A Medical College of Wisconsin researcher team did a statistical analysis to see if older women are more or less likely to have the bone density test that would tell them their bone status. The retrospective study looked at the Medicare records of nearly 44,000 women from age 65 to 90 to see how many of them had a bone density test from 1999 to 2001. They looked at the association between frequency of testing and the age of the women, controlling for factors such as socioeconomic class, race and other diseases they may have had.
"Since osteoporosis can be helped with appropriate therapy, it is especially important for older women to find out whether or not they need the therapy. Treatment with hormones or bone-building drugs can slow the process, rebuild some bone and reduce the risk of fracture by one-third," Dr. Neuner says.
The best scenario would be the oldest women being the most frequent subjects of bone density screenings. That did not prove to be the case. In fact, the research team found just the opposite. The older the age group, the fewer women had bone density tests.

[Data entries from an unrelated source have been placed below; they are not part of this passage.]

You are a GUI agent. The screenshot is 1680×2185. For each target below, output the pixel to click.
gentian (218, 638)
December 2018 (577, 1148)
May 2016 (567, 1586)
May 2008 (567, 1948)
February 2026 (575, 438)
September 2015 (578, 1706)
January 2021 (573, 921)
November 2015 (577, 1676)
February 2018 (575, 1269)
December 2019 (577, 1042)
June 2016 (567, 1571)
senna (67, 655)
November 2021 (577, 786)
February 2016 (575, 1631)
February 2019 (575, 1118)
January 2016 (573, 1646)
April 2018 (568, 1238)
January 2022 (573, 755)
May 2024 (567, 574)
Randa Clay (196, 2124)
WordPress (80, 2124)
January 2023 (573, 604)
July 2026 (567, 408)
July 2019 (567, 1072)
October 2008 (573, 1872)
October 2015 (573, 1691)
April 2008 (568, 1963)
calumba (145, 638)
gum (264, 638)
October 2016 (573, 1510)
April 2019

The research team found out that the older the age group, the fewer women had bone density tests. 27 percent of women in the youngest age group, 65-70, had the test. At age 71-75, only 25.6 percent had it and; after age 75, the number fell to less than 10 percent.
The study points out the need for greater patient and physician education to convince women to get the testing they need, especially as they grow older and to determine if osteoporosis therapy would benefit them.